The challenges of appraising a medical practice in a divorce

When a solo physician in New York is going through a divorce, one of the most important elements may be appraising the worth of the medical practice. This can be a complex process.

Figuring out the value

Among the relevant factors are whether the practice was established before or after the marriage, the type of entity it is and how it was funded. Whether or not there was a buy/sell agreement and information about any stock associated with the practice are also relevant questions.
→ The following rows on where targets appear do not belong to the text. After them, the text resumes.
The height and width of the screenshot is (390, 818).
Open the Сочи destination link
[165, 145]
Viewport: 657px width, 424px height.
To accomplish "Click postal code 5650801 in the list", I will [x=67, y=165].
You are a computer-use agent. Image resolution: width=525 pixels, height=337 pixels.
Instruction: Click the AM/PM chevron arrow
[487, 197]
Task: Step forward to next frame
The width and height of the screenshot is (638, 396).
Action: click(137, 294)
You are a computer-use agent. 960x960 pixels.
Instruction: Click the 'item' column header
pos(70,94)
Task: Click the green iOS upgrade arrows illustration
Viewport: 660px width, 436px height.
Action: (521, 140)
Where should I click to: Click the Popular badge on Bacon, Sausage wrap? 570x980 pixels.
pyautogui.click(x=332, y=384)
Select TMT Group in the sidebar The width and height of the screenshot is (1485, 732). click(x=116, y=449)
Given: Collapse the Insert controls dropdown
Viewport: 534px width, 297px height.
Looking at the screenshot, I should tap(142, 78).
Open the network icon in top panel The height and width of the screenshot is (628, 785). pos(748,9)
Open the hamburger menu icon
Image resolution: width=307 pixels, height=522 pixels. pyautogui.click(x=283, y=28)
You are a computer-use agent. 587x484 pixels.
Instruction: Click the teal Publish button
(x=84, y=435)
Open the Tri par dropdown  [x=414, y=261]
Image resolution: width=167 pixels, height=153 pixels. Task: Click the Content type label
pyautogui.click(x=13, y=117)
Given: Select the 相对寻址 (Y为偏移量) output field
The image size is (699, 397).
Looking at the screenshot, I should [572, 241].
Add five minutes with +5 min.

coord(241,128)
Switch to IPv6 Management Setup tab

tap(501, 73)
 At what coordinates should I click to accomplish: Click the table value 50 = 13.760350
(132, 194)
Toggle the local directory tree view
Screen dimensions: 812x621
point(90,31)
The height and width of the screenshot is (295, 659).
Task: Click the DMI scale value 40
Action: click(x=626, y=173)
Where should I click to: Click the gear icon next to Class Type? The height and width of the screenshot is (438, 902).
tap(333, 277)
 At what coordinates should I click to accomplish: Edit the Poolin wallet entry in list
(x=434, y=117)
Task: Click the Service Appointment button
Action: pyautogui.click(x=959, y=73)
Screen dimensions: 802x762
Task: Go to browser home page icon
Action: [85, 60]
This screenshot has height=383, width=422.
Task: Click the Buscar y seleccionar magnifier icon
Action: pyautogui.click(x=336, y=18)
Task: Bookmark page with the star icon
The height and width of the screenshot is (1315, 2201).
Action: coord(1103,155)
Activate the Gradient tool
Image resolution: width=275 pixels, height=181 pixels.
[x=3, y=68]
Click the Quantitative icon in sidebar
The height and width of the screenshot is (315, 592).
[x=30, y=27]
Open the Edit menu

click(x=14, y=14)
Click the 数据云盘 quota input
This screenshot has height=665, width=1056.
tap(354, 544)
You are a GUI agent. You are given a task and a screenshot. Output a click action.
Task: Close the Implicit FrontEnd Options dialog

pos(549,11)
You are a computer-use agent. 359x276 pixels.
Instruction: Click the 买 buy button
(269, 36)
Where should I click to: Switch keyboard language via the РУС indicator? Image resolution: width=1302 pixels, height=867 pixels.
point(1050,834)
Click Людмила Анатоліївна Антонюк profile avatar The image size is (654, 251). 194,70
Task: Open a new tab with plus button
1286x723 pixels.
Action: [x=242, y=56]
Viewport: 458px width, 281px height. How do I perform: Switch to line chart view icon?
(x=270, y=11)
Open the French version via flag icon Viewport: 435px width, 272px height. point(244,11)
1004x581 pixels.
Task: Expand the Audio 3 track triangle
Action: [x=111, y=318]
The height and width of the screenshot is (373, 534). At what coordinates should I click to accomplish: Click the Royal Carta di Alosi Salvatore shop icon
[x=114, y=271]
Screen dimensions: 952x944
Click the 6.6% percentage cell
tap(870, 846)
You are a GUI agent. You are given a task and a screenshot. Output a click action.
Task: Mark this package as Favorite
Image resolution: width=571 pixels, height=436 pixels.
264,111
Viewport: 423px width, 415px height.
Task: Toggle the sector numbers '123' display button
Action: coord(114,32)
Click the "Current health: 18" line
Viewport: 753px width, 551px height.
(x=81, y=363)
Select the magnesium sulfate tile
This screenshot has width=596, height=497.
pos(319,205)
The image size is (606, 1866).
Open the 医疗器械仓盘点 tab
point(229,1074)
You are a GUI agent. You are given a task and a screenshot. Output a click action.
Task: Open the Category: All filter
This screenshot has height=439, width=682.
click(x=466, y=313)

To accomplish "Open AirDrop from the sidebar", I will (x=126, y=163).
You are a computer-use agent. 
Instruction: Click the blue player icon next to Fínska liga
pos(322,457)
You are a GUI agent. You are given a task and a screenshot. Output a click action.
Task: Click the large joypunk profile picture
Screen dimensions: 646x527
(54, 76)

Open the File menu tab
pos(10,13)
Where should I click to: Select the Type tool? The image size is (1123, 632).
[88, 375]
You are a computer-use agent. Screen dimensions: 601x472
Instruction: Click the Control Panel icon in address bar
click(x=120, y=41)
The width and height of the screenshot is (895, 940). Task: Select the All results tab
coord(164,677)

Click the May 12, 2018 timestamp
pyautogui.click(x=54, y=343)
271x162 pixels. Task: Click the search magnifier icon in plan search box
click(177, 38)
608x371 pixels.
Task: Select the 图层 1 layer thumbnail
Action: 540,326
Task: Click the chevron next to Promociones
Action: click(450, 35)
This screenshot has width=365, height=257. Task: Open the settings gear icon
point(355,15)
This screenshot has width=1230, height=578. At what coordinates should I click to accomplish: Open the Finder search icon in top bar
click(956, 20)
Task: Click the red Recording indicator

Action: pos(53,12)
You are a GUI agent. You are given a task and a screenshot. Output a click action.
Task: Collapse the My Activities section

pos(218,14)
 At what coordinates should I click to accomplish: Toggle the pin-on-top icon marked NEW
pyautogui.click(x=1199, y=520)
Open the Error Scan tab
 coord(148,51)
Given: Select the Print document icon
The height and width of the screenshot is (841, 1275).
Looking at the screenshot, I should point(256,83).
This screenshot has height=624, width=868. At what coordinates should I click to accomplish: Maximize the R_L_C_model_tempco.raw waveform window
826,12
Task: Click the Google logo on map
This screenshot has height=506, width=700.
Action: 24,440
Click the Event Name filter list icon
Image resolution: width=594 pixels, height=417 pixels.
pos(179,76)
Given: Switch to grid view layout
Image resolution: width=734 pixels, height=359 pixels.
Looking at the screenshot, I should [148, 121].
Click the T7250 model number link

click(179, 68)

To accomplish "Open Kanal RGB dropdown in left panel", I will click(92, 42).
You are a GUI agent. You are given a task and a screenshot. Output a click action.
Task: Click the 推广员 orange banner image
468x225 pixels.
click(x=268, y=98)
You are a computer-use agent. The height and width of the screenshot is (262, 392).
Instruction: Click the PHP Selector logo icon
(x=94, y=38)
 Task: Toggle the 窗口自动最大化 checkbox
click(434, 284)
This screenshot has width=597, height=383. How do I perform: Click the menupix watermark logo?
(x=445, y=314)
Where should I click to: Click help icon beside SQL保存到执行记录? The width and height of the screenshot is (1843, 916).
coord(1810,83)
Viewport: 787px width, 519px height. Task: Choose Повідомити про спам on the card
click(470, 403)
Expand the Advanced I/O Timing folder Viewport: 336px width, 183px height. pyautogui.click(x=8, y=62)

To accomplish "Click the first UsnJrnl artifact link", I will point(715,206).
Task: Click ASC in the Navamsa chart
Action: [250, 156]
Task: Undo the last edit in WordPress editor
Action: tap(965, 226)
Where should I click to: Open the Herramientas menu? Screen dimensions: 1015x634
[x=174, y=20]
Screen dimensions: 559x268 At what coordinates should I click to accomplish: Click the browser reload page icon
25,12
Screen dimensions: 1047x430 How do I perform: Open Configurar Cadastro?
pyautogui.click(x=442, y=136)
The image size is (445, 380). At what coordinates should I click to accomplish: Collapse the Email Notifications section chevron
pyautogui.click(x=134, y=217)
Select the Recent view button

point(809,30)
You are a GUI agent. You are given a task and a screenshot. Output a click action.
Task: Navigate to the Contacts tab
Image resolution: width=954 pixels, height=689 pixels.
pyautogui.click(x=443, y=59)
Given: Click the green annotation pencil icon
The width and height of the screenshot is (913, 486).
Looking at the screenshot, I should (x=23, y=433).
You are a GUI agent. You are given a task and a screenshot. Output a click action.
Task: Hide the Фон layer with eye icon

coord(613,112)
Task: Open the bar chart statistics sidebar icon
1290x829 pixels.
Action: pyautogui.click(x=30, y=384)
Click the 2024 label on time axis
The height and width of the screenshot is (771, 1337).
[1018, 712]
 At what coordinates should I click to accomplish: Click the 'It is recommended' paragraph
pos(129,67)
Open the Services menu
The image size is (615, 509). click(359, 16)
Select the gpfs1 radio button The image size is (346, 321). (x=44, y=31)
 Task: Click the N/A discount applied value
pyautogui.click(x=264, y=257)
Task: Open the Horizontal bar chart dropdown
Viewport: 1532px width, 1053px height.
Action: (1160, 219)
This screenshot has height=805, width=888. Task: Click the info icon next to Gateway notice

Both spouses usually have separate appraisers, and the process involves assessing the value of everything from the office equipment to the general goodwill toward the practice. The appraisal process can potentially become contentious, with forensic accountants on both sides challenging the other.

What the spouse is owed

It may be illegal for a person who is not a physician to own a medical practice. This means that a non-physician spouse cannot be given a portion of the practice as part of the divorce settlement, and a different financial arrangement will be necessary. This can either be negotiated by the individuals or a judge will decide what the settlement will be. An additional complication is that some physicians have an agreement that stock is forfeited if a member is going through a divorce, although it might be possible to repurchase it afterwards.

Some of the same issues may arise with other types of businesses. Although there might not be laws against the spouse becoming a part-owner, the partners may have an agreement in place that prevents this. Additional complications may arise if the owner lacks the liquidity to pay the other spouse. If both spouses own the business, they might agree to sell the company, although in some cases they may both continue running it.